Textbox 2 – ICVCM carbon credit category assessment explained
Back in July 2023 when the ICVCM released its assessment framework, it called on carbon-crediting programs to apply for assessment: if the credits they offer are assessed to meet the quality criteria, they are given a CCP label. Due to the vast differences in carbon credit project types and reviewers’ ability to assess these consistently, the assessment was broken into categories:
(1) Carbon credits from project types for which review was deemed straightforward (landfill gas capture, destruction of ozone-depleting substances, and sulfur hexafluoride avoidance) are subject to an internal assessment, the results of which are due around the first week of April 2024;
(2) Carbon credits from projects whose methodologies involve more complex or controversial counterfactual scenarios (renewable energy, efficient cookstoves, water purification, improved forest management, and REDD+) undergo a multistakeholder assessment among experts with specialised project knowledge, with all results not expected until Q3 2024;
(3) Carbon credits from project categories that were upfront deemed unlikely to meet the ICVCM criteria (electricity generation from natural gas, waste heat recovery, and industrial energy efficiency) will be assessed only once other evaluations are complete.
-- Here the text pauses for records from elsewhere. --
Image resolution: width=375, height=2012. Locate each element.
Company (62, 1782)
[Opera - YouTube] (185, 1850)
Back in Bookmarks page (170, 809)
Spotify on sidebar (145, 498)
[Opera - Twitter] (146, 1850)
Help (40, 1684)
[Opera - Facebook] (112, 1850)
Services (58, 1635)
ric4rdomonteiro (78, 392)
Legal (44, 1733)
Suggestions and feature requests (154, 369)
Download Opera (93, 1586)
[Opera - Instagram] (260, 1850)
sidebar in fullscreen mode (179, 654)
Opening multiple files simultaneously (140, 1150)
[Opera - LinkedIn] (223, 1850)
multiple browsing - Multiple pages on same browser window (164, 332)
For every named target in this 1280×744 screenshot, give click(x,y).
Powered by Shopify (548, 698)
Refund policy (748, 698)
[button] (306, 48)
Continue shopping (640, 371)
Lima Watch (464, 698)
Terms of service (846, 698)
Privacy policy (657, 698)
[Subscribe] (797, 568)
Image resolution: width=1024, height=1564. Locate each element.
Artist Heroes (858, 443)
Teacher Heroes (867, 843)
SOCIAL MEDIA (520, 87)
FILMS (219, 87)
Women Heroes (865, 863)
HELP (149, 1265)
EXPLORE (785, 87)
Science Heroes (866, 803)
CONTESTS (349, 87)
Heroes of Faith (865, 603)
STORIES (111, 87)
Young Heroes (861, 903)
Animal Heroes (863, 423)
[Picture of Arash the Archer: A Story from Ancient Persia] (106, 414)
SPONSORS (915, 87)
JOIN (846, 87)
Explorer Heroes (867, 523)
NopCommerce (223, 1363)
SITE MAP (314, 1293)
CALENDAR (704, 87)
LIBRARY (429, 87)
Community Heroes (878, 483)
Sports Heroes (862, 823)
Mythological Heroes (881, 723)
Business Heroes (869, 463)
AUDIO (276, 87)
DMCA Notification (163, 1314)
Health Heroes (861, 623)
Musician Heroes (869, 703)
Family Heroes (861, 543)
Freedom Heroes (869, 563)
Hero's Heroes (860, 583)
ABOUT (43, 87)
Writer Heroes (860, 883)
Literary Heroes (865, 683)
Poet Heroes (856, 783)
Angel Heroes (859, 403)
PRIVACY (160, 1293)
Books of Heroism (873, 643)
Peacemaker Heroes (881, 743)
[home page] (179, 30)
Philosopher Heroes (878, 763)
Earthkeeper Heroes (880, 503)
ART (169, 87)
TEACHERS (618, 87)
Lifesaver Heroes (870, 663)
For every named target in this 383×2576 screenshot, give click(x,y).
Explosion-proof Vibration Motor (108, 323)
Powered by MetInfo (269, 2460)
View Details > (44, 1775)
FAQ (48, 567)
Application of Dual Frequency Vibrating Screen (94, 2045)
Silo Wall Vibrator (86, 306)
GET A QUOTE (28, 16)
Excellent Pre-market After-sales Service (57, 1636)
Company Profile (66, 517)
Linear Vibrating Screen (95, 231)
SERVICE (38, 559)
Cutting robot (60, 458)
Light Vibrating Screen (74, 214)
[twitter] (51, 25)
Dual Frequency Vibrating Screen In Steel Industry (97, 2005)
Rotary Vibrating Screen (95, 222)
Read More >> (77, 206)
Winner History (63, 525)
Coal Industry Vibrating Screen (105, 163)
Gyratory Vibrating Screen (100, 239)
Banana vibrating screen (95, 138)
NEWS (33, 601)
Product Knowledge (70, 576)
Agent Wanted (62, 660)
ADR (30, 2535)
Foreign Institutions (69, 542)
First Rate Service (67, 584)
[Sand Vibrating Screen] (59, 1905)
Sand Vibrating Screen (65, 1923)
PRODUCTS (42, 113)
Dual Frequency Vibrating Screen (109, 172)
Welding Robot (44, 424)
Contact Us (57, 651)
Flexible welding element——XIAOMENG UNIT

Of the over 720 million carbon credits in circulation, only 36 million are in categories undergoing internal assessment. Thus, next week’s results will give only a small clue as to what portion of the current market supply is “real” and what portion can be considered part of the unwanted stockpile of credits that will not get retired.

Results of the multistakeholder assessment later in 2024, however, will provide much better insight: the categories subject to that process account for approximately 350 million of the credits in circulation. We will continue to release analyses as the various assessment results are made public.

Caveats

The use of CCP labelling as an indicator for what constitutes “real supply” in the VCM is limited: approximately 120 million of the credits in circulation were generated using methodologies for which the ICVCM has not established an assessment process, projects utilising more than one methodology, or using methodologies that have not been publicly disclosed. Although these therefore cannot receive a CCP label, they are not necessarily unwanted legacy credits unlikely to be retired: many organizations seeking to offset their emissions or make mitigation claims prefer to do so using credits from bespoke projects with individualized methodologies.

Similarly, a large chunk of credits from Verra – specifically in the REDD category – are not being assessed because Verra came up with a new REDD methodology in November 2023 (see our analysis on this here) with which it had applied for ICVCM assessment and replaced the five REDD methodologies. The 178 credits from those methodologies collectively account for a full 25% of total credits in circulation: those credits cannot (yet) receive a CCP label since they are not being assessed. However, Verra requires all registered REDD projects to adopt the new methodology (which is being assessed in the multistakeholder working group for which results are expected in September) over the next year, allowing project proponents to apply the new methodology retroactively to past issuances. Thus, if the new Verra REDD methodology receives the CCP label, credits from Verra REDD projects, including those in circulation, will have the ICVCM ‘seal of approval’ as of next year.

We will publish analyses as the ICVCM assessment process continues throughout 2024, starting with the initial launch of CCP-labelled credit categories in April. Every assessment result gives better information as to the voluntary carbon market’s “real” supply.